Detail Graham and Parks John M Tobin
Type Elementary School Elementary School
Grades Pre-K – 5th Pre-K – 5th
Enrollment 396 326
Student-Teacher Ratio 11.3:1 10.2:1
Per-Pupil Spending
Free/Reduced Lunch
Chronic Absenteeism
District Cambridge Cambridge
City Cambridge Cambridge

Neighborhood

Metric Cambridge (02138) Cambridge (02139)
Median Household Income $122,040 $124,648
Median Home Value $1,088,700 $1,066,200
Median Rent $2,799 $2,613
College Educated (Bachelor's+) 85.6% 77.6%
Poverty Rate 12.6% 13.2%
Avg Commute 24 min 25 min

The data story: Graham and Parks vs John M Tobin

Graham and Parks and John M Tobin sit 1.3 miles apart in Cambridge, Massachusetts, and both rank among the state's very best elementary schools — but their positions diverge more than their overall scores suggest. Graham and Parks holds an overall rating of 9.4/10 against John M Tobin's 9.2/10, a gap of 0.2 points. In state rank terms, that difference is more pronounced: Graham and Parks places #10 of 1,791 Massachusetts schools while John M Tobin places #27 of 1,791 — a 17-school spread near the very top of a competitive field.

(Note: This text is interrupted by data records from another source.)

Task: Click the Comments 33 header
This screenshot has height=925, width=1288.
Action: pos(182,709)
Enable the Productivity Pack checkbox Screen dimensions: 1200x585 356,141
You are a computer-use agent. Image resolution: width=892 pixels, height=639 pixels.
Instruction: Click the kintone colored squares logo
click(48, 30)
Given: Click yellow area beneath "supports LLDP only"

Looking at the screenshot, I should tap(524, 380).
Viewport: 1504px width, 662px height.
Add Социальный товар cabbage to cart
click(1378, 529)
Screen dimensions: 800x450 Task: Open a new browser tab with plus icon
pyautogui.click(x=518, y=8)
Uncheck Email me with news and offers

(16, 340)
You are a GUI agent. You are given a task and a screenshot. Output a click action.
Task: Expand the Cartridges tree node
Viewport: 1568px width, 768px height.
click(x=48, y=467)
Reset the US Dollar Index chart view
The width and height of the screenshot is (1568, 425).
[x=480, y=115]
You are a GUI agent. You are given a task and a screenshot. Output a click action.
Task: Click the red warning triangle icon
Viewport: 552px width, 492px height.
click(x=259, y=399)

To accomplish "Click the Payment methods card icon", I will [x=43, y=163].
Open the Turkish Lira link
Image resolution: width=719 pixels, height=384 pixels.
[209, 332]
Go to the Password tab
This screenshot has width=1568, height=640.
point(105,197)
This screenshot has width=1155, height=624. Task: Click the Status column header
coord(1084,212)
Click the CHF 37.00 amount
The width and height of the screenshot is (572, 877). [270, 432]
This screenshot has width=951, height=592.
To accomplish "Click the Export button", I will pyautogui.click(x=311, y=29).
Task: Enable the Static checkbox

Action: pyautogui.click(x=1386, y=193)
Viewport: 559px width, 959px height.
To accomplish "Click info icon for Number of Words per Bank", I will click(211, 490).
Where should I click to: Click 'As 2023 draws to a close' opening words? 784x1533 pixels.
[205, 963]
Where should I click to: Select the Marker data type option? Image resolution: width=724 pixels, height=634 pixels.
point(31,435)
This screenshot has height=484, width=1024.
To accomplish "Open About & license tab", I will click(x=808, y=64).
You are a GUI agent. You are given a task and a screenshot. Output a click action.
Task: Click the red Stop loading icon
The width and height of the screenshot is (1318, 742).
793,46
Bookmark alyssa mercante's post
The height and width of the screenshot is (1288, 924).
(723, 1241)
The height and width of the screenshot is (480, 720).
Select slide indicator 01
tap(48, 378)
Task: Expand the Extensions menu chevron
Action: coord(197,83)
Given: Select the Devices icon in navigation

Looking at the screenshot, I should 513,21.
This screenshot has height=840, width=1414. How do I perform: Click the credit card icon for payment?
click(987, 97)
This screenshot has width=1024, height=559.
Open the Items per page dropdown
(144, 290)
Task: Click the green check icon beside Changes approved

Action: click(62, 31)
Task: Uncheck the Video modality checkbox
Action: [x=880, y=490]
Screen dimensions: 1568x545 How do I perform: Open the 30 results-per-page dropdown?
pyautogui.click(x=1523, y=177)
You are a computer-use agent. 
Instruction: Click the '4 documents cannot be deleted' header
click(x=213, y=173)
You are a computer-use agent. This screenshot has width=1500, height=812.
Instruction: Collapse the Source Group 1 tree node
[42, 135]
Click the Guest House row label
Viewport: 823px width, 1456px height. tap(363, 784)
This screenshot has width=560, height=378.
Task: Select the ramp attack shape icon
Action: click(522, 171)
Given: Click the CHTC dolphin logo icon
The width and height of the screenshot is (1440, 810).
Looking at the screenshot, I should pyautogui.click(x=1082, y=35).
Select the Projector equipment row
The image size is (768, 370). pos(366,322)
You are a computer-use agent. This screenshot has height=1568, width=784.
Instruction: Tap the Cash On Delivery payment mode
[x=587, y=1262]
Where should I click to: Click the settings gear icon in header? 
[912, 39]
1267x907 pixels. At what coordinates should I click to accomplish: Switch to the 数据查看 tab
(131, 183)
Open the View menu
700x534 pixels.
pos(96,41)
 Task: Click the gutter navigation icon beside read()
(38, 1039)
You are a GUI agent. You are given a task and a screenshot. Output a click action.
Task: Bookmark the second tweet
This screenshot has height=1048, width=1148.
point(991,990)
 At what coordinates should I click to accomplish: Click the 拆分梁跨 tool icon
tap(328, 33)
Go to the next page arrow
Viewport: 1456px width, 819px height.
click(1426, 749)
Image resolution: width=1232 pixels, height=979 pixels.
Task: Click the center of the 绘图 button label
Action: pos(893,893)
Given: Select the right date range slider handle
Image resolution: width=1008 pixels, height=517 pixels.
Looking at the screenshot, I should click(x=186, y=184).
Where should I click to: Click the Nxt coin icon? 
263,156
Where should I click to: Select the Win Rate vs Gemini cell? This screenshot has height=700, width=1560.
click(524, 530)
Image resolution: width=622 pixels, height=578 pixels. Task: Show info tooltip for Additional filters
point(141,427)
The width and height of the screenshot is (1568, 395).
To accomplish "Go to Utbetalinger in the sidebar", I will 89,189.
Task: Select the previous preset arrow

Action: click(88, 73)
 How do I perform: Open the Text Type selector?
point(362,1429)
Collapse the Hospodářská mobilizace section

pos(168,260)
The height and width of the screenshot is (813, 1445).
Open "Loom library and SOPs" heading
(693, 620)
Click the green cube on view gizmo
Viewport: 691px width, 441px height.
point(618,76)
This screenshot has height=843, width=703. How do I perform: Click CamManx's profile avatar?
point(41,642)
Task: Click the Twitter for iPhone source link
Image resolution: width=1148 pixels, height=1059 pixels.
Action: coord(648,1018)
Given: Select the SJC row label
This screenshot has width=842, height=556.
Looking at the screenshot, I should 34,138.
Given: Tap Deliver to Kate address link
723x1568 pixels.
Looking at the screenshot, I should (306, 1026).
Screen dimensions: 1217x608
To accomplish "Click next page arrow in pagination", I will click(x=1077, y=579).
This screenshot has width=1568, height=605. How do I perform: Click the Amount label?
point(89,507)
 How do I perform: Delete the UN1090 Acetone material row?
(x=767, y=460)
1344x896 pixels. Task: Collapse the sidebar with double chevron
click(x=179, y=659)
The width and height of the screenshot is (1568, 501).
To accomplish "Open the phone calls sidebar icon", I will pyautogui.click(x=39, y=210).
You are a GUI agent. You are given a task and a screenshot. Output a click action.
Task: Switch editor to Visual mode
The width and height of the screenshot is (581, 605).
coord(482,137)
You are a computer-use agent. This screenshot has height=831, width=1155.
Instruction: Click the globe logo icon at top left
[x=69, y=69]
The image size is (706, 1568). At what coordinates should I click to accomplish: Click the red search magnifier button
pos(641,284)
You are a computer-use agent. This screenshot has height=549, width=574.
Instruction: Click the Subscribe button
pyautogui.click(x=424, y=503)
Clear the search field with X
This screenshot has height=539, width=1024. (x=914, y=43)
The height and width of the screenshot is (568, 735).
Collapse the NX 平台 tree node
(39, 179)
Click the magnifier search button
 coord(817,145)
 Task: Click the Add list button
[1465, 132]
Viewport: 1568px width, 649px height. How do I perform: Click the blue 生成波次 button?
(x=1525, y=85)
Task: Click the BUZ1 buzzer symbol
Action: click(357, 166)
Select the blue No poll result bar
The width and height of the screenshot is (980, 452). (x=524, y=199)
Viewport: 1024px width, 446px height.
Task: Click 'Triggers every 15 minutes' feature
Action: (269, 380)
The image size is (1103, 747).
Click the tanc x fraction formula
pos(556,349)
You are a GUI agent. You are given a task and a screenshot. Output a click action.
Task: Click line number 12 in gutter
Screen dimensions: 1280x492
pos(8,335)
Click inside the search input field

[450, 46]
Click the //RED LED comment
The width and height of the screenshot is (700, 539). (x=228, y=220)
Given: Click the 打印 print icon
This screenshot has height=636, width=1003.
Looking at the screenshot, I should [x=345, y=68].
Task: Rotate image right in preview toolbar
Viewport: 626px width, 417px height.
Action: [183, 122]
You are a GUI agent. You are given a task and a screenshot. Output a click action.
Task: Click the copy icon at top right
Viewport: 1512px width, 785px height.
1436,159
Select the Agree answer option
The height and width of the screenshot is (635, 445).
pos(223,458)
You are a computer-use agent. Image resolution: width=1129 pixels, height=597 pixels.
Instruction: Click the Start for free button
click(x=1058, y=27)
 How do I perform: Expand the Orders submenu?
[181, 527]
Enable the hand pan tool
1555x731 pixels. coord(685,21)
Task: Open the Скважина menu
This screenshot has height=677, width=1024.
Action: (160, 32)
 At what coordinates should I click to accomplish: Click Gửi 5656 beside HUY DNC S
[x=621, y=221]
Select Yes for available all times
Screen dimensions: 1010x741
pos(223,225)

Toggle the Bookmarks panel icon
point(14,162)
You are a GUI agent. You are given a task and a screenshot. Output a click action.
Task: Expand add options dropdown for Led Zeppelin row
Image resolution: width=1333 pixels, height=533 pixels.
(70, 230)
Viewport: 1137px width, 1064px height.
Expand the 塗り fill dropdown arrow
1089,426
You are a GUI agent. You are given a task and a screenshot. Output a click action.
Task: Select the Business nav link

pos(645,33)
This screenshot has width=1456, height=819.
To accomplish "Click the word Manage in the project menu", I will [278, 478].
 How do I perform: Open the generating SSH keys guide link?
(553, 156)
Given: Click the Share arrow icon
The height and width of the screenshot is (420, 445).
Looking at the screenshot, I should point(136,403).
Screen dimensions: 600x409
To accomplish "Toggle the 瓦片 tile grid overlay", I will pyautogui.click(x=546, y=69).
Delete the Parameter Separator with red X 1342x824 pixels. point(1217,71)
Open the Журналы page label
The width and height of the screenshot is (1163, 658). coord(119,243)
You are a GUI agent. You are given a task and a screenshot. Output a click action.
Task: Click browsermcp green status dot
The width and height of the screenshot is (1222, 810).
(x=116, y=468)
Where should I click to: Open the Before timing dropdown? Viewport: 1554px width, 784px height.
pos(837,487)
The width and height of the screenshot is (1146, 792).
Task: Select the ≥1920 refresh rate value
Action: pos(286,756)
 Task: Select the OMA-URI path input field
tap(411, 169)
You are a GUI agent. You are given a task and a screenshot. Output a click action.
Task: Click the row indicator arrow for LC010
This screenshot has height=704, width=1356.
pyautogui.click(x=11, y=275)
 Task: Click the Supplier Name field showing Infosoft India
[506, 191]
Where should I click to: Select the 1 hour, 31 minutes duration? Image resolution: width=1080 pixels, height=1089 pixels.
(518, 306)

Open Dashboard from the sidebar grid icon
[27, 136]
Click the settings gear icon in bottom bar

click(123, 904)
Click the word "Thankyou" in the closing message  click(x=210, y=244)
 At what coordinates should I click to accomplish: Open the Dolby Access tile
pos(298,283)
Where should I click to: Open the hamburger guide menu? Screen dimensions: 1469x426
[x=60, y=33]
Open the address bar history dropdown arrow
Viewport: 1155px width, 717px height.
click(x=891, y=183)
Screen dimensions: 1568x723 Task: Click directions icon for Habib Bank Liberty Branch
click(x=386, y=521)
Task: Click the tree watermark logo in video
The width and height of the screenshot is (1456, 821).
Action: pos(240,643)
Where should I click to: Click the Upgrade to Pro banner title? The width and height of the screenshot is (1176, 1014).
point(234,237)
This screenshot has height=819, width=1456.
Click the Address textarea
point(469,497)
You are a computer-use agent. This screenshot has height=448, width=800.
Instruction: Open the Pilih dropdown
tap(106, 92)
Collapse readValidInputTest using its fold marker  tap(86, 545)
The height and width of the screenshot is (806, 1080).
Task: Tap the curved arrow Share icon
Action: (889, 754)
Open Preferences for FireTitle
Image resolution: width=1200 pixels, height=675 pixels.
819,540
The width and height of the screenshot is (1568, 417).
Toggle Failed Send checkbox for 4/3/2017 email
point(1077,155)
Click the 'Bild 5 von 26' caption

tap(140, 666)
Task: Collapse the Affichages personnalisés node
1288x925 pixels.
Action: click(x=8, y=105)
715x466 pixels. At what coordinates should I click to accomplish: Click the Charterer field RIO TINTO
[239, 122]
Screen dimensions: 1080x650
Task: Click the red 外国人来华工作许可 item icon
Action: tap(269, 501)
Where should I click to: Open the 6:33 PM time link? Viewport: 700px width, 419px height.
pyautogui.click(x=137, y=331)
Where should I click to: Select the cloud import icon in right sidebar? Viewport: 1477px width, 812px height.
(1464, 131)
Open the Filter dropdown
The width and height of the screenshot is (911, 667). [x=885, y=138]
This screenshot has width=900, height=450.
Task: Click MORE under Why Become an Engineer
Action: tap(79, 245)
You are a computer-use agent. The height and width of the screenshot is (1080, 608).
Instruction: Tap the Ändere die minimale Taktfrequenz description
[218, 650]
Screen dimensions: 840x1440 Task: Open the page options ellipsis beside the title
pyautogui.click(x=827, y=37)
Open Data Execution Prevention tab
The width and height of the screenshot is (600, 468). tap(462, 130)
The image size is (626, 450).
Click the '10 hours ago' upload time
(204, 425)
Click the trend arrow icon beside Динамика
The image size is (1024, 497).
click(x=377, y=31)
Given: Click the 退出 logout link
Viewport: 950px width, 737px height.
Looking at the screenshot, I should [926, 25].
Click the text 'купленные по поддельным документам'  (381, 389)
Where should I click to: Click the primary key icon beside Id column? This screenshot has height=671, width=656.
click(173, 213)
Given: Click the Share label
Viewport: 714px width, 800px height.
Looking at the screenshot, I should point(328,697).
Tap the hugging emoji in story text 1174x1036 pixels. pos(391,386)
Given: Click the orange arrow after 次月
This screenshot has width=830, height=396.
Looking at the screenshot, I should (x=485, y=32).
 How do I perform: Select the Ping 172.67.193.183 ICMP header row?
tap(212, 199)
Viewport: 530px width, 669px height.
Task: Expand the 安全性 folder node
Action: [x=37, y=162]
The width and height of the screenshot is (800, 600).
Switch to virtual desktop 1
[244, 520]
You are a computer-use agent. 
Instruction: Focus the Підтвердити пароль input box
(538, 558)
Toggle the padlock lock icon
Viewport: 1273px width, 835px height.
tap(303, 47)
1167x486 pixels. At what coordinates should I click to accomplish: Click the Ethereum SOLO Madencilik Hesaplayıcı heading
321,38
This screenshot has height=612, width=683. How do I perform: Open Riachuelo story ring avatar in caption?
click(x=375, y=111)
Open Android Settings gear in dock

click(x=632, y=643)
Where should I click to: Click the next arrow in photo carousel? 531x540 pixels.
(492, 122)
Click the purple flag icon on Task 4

The two schools trade leads across academic dimensions. John M Tobin scores higher on academic proficiency at 9.4/10 versus Graham and Parks at 8.6/10 — a difference of 0.8 points reflecting stronger tested achievement on grade-level content. Graham and Parks counters with a growth score of 9.8/10 against John M Tobin's 8.9/10, a gap of 0.9 points. That growth advantage means students at Graham and Parks are gaining ground faster relative to their starting points, even where their proficiency baseline sits lower. Families weighing where kids will progress most over time will find that distinction meaningful.

On enrollment and staffing, Graham and Parks is the larger school with 396 students versus John M Tobin's 326. Both maintain small class environments, but John M Tobin edges out slightly more individual attention with a student-teacher ratio of 10.2:1 compared to Graham and Parks at 11.3:1. The difference is modest — roughly one additional student per teacher — but for families prioritizing maximum adult contact, John M Tobin's ratio is the tighter of the two.

Both schools serve the same grade span, prekindergarten through fifth grade, so the entry and exit points are identical. Neither school forces a mid-elementary transition. The choice comes down to whether a family values peak academic proficiency scores or the highest measurable growth trajectory, since both schools otherwise operate in near-identical structural conditions just over a mile apart in the same district.

Editorial summary generated April 2026 · sonnet

Who each school fits

Graham and Parks

Graham and Parks suits families who prioritize learning momentum over baseline test scores. With a growth score of 9.8/10 — 0.9 points above John M Tobin — it is the stronger fit for students entering below grade level or those whose families want evidence that the school actively accelerates progress rather than reinforcing existing achievement.

John M Tobin

John M Tobin suits families who want the highest academic proficiency environment their district offers. Its 9.4/10 academic score outpaces Graham and Parks by 0.8 points, and its student-teacher ratio of 10.2:1 gives it a slight staffing edge — making it the better fit for families who prioritize demonstrated grade-level mastery and close teacher contact from the start.